[Stored records]
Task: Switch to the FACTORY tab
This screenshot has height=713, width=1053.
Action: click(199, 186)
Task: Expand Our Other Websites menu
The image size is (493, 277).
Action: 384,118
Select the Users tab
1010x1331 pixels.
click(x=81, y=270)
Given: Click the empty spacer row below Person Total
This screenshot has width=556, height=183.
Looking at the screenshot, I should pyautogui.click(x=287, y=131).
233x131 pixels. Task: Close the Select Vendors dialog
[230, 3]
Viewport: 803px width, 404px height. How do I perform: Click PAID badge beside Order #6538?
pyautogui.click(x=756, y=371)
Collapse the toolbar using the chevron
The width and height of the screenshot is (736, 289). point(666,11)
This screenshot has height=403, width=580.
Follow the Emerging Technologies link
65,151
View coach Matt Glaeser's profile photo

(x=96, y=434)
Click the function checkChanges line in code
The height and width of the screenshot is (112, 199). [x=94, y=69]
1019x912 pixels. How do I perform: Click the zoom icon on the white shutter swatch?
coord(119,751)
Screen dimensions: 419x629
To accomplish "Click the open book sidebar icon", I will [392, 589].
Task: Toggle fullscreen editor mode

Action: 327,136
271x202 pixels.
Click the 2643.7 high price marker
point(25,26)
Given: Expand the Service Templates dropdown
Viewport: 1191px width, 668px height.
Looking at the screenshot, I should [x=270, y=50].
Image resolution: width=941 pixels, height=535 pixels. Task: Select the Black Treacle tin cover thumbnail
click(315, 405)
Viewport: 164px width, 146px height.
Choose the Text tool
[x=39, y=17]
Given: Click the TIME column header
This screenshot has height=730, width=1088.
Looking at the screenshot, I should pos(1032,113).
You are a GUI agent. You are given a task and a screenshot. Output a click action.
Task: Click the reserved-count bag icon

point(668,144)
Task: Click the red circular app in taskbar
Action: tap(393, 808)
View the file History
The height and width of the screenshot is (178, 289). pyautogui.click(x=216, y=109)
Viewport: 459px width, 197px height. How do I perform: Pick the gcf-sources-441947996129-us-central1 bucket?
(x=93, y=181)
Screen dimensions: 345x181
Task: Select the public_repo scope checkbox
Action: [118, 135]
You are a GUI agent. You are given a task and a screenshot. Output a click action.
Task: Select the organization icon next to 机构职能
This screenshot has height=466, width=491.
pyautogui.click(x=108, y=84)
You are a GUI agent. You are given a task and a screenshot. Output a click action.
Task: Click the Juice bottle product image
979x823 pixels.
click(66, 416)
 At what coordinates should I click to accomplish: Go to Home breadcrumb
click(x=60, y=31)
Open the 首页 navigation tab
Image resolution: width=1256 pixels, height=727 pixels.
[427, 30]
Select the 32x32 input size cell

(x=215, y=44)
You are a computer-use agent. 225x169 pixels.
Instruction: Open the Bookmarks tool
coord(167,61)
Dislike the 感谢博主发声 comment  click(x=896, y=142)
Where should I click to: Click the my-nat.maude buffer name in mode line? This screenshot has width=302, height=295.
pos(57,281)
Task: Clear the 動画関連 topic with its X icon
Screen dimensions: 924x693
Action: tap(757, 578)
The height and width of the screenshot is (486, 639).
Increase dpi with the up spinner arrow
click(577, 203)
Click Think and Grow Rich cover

_Task requirements_
Every entry must be set down exactly, with nothing left out.

_Reply to the exercise_
Task: Switch to the FACTORY tab
This screenshot has height=713, width=1053.
Action: click(199, 186)
Task: Expand Our Other Websites menu
The image size is (493, 277).
Action: 384,118
Select the Users tab
1010x1331 pixels.
click(x=81, y=270)
Given: Click the empty spacer row below Person Total
This screenshot has width=556, height=183.
Looking at the screenshot, I should pyautogui.click(x=287, y=131).
233x131 pixels. Task: Close the Select Vendors dialog
[230, 3]
Viewport: 803px width, 404px height. How do I perform: Click PAID badge beside Order #6538?
pyautogui.click(x=756, y=371)
Collapse the toolbar using the chevron
The width and height of the screenshot is (736, 289). point(666,11)
This screenshot has height=403, width=580.
Follow the Emerging Technologies link
65,151
View coach Matt Glaeser's profile photo

(x=96, y=434)
Click the function checkChanges line in code
The height and width of the screenshot is (112, 199). [x=94, y=69]
1019x912 pixels. How do I perform: Click the zoom icon on the white shutter swatch?
coord(119,751)
Screen dimensions: 419x629
To accomplish "Click the open book sidebar icon", I will [392, 589].
Task: Toggle fullscreen editor mode

Action: 327,136
271x202 pixels.
Click the 2643.7 high price marker
point(25,26)
Given: Expand the Service Templates dropdown
Viewport: 1191px width, 668px height.
Looking at the screenshot, I should [x=270, y=50].
Image resolution: width=941 pixels, height=535 pixels. Task: Select the Black Treacle tin cover thumbnail
click(315, 405)
Viewport: 164px width, 146px height.
Choose the Text tool
[x=39, y=17]
Given: Click the TIME column header
This screenshot has height=730, width=1088.
Looking at the screenshot, I should pos(1032,113).
You are a GUI agent. You are given a task and a screenshot. Output a click action.
Task: Click the reserved-count bag icon

point(668,144)
Task: Click the red circular app in taskbar
Action: tap(393, 808)
View the file History
The height and width of the screenshot is (178, 289). pyautogui.click(x=216, y=109)
Viewport: 459px width, 197px height. How do I perform: Pick the gcf-sources-441947996129-us-central1 bucket?
(x=93, y=181)
Screen dimensions: 345x181
Task: Select the public_repo scope checkbox
Action: [118, 135]
You are a GUI agent. You are given a task and a screenshot. Output a click action.
Task: Select the organization icon next to 机构职能
This screenshot has height=466, width=491.
pyautogui.click(x=108, y=84)
You are a GUI agent. You are given a task and a screenshot. Output a click action.
Task: Click the Juice bottle product image
979x823 pixels.
click(66, 416)
 At what coordinates should I click to accomplish: Go to Home breadcrumb
click(x=60, y=31)
Open the 首页 navigation tab
Image resolution: width=1256 pixels, height=727 pixels.
[427, 30]
Select the 32x32 input size cell

(x=215, y=44)
You are a computer-use agent. 225x169 pixels.
Instruction: Open the Bookmarks tool
coord(167,61)
Dislike the 感谢博主发声 comment  click(x=896, y=142)
Where should I click to: Click the my-nat.maude buffer name in mode line? This screenshot has width=302, height=295.
pos(57,281)
Task: Clear the 動画関連 topic with its X icon
Screen dimensions: 924x693
Action: tap(757, 578)
The height and width of the screenshot is (486, 639).
Increase dpi with the up spinner arrow
click(577, 203)
Click Think and Grow Rich cover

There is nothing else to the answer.